Pernyataan ini membuka pertanyaan serius, bagaimana dana miliaran rupiah bisa dialokasikan langsung ke dusun tanpa regulasi yang tegas?,  Jika tidak ada dasar hukum, maka kebijakan tersebut bukan sekadar kekeliruan administratif, melainkan berpotensi menjadi pintu masuk dugaan penyalahgunaan anggaran negara.

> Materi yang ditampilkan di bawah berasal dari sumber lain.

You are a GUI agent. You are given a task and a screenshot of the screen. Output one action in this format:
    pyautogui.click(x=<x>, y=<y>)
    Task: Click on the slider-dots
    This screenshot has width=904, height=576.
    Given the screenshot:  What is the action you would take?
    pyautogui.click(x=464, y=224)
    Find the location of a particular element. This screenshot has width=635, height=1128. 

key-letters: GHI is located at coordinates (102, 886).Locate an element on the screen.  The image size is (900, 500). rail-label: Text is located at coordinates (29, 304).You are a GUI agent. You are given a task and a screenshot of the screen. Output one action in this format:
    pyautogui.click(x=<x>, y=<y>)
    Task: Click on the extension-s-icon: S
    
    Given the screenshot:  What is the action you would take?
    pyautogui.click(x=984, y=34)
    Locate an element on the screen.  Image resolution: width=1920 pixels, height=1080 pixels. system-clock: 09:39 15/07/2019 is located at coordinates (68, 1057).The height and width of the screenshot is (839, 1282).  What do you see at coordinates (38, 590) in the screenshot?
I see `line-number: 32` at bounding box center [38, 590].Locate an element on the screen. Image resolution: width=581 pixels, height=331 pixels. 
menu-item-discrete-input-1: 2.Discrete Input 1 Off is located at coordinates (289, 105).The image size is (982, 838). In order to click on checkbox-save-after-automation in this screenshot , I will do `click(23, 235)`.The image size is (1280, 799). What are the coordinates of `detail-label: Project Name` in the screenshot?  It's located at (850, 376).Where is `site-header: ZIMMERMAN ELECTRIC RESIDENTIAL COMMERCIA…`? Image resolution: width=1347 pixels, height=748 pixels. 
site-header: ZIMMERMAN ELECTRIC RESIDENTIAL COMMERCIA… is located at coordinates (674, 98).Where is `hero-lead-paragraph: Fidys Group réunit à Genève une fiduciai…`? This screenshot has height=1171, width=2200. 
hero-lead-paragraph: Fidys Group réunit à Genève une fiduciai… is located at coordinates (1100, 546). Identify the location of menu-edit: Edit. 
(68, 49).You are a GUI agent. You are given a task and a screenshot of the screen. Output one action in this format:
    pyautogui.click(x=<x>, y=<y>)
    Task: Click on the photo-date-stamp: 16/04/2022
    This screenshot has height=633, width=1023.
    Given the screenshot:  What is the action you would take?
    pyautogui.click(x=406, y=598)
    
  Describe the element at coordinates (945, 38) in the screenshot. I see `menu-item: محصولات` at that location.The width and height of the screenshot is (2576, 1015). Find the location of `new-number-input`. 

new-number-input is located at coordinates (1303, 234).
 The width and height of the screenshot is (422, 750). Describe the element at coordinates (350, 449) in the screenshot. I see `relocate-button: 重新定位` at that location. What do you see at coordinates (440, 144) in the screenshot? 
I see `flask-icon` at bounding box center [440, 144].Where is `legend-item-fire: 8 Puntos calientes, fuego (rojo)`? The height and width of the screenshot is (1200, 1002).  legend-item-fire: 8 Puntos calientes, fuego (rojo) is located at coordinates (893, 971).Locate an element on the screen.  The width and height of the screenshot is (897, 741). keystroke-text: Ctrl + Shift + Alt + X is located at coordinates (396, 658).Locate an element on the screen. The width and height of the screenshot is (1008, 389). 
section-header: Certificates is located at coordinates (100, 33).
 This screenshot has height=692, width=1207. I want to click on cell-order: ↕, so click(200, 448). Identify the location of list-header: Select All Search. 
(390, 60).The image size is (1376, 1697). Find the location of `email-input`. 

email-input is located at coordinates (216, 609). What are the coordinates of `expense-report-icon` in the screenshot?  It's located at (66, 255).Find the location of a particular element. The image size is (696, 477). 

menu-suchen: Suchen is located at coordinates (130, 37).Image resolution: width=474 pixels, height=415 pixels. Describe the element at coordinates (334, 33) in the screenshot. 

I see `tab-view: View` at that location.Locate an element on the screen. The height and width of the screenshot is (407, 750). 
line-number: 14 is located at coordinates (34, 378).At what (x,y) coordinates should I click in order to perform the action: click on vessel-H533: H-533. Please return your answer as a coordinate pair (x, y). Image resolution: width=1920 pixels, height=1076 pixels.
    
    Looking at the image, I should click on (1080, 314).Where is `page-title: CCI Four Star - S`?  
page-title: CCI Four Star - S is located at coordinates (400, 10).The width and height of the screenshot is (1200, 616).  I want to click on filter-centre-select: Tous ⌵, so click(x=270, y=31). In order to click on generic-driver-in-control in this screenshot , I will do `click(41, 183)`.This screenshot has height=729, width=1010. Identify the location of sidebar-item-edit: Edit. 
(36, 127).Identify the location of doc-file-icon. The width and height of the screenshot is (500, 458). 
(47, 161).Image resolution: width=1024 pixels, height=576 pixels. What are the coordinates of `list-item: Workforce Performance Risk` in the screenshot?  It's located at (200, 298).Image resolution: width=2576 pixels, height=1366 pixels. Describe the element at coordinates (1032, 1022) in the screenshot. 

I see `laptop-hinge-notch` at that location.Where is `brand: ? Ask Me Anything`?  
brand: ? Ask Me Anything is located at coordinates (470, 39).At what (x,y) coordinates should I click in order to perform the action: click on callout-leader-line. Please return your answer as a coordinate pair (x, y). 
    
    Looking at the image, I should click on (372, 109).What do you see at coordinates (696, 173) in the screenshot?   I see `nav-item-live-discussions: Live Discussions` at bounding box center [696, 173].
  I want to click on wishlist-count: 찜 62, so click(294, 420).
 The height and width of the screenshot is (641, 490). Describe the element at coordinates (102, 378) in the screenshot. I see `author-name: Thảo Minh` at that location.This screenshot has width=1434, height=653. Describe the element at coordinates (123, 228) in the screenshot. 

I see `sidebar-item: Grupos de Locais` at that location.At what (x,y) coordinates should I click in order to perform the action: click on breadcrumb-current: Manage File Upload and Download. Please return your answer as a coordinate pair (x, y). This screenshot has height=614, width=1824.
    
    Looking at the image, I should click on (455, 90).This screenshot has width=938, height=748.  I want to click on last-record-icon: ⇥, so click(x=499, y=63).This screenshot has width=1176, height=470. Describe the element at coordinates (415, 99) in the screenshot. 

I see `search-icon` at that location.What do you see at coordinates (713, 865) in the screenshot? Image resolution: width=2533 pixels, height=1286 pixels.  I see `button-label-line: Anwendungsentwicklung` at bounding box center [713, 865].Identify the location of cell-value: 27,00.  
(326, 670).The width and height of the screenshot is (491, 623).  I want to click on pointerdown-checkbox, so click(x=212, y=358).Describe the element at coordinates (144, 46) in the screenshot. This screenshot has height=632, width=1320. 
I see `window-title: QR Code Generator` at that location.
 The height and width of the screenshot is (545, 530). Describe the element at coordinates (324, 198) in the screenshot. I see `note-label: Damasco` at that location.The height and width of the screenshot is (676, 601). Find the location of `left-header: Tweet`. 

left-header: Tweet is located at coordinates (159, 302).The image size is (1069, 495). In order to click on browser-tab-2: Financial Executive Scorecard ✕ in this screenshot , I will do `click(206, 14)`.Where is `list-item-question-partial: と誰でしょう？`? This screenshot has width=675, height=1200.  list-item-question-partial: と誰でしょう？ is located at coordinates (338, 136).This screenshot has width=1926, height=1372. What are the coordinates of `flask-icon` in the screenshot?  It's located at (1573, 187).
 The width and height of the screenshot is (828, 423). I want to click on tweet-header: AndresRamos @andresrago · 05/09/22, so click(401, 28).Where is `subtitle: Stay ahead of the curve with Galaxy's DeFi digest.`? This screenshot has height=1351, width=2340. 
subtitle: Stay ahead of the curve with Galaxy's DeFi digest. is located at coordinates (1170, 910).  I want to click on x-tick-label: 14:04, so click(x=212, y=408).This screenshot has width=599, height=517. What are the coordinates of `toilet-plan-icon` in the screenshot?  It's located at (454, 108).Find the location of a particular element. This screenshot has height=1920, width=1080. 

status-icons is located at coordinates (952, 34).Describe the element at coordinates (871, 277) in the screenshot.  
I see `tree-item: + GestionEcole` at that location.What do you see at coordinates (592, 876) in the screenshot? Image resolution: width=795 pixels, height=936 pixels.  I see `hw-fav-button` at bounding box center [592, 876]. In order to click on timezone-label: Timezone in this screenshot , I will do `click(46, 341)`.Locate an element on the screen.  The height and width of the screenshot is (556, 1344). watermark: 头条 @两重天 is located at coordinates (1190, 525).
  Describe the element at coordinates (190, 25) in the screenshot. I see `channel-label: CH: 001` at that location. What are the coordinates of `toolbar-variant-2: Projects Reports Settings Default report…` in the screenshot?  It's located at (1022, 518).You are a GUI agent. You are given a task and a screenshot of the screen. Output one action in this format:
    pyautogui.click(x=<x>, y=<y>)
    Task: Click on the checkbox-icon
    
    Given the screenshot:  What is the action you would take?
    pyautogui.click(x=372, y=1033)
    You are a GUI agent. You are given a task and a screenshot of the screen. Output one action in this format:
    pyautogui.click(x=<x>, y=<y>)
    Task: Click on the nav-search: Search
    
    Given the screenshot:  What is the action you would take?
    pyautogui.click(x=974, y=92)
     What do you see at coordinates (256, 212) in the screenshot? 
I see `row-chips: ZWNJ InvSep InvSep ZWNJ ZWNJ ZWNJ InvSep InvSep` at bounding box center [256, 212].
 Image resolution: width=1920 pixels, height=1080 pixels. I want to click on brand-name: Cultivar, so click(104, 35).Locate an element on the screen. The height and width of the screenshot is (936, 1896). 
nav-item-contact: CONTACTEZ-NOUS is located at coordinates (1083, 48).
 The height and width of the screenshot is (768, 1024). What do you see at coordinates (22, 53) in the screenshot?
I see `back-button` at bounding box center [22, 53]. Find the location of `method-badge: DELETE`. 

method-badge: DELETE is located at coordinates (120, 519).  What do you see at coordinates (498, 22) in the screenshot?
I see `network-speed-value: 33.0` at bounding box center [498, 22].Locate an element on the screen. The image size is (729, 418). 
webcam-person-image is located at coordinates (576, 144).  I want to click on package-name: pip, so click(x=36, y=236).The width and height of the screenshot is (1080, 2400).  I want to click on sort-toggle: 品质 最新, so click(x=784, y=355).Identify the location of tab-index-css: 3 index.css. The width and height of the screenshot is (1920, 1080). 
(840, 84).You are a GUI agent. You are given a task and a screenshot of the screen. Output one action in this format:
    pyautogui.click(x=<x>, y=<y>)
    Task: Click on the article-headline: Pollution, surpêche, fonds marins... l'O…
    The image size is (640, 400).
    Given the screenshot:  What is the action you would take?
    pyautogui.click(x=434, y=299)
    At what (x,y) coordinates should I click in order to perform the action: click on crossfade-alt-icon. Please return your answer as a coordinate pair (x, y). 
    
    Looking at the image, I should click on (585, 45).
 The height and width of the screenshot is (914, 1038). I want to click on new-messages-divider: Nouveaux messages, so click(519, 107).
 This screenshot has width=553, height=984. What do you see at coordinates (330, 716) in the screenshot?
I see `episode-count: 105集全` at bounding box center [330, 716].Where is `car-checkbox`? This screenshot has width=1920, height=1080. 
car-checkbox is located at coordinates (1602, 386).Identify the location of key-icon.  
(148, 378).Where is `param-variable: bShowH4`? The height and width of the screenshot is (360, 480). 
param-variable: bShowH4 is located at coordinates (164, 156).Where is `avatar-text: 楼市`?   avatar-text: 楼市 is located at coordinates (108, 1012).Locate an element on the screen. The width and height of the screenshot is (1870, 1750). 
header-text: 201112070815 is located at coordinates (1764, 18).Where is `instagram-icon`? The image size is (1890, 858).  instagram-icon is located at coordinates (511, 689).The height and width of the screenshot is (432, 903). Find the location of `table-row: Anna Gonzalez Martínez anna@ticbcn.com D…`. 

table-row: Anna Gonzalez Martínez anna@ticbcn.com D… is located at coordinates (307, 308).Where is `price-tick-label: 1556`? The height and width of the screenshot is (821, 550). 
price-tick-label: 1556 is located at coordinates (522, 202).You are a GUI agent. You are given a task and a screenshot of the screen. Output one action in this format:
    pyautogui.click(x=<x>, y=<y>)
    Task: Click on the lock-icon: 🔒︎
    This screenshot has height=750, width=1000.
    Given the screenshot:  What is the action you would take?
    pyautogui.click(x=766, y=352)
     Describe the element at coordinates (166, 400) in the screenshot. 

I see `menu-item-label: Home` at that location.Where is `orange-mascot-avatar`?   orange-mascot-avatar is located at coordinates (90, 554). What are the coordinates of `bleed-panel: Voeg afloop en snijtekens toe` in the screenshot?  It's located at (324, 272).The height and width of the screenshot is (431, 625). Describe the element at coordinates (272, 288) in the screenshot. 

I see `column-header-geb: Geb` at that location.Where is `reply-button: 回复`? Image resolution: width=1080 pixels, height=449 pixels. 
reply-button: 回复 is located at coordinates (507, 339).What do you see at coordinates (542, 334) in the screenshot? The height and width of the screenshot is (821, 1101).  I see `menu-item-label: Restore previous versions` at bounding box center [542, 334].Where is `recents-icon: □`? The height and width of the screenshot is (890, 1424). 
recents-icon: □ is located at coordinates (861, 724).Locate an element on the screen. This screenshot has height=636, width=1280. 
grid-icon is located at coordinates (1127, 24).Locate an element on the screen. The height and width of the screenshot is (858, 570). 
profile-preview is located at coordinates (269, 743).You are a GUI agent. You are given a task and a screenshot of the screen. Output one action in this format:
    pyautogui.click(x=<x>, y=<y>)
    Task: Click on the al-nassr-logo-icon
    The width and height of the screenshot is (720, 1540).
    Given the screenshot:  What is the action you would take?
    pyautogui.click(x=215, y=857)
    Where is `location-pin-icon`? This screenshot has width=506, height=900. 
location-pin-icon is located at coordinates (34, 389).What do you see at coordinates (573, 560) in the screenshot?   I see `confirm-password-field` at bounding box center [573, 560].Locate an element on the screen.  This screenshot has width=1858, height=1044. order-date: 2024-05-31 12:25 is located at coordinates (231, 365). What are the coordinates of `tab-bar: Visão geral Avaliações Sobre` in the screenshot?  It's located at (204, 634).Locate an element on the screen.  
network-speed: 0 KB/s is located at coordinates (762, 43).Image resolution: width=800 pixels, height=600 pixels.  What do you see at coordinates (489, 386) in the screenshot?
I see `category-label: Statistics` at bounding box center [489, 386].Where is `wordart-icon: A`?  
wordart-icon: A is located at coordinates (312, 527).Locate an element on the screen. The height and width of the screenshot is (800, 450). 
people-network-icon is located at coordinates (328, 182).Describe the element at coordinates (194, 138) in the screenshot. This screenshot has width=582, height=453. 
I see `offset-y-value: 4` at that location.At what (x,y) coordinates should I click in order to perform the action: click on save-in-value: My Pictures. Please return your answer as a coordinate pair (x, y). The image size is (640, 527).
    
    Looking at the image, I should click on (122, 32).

Jaksa juga menegaskan, bila penyelidikan menemukan penetapan dana dusun hanya bersandar pada Peraturan Wali Kota Tual, tanpa turunan regulasi yang sah, maka penyidikan tidak akan berhenti di Dusun Fair.

Kasus ini bisa melebar ke sepuluh dusun lain yang menerima skema anggaran serupa.

“Tidak menutup kemungkinan akan berkembang. Semua tergantung data dan keterangan yang kami peroleh,” ujar Prasetyo.

Namun, di sisi lain, dokumen Peraturan Wali Kota Tual Nomor 01 Tahun 2020 yang ditandatangani Wali Kota saat itu, Adam Rahayaan, justru mencantumkan sejumlah landasan hukum, mulai dari Permendagri 44/2016, Permendagri 20/2018, hingga PMK 205/PMK.07/2019.

Perwali tersebut juga merinci alokasi dana untuk desa dan dusun dengan nilai yang sama.

Artinya, konflik tafsir hukum muncul,  apakah Perwali cukup kuat untuk mengalirkan dana langsung ke dusun?,  ataukah kebijakan tersebut melampaui kewenangan yang seharusnya hanya diberikan kepada desa definitif?.

Data yang dihimpun, Tualnews.com, menunjukkan total alokasi dana desa dan dusun di Kota Tual tahun anggaran 2020 mencapai Rp 41.413.634.500.

Masing-masing desa dan dusun di Kota Tual, menerima sekitar Rp 1,089 miliar.

Skema pembagian yang seragam ini justru memperkuat dugaan adanya kebijakan “satu pintu” yang diterapkan tanpa diferensiasi status administrasi wilayah.

Jika penyelidikan menemukan cacat hukum dalam penyaluran ke Dusun Fair, maka implikasinya tidak kecil.

Bukan hanya satu dusun, tetapi seluruh penerima dana dengan pola serupa berpotensi diperiksa.

Artinya, kasus ini bisa berubah dari dugaan tunggal menjadi dugaan korupsi anggaran berskala kota.

Kini publik menunggu, apakah penyelidikan berhenti pada klarifikasi regulasi, atau berkembang menjadi pembongkaran praktik pengelolaan dana desa yang selama ini berjalan tanpa kontrol yang memadai.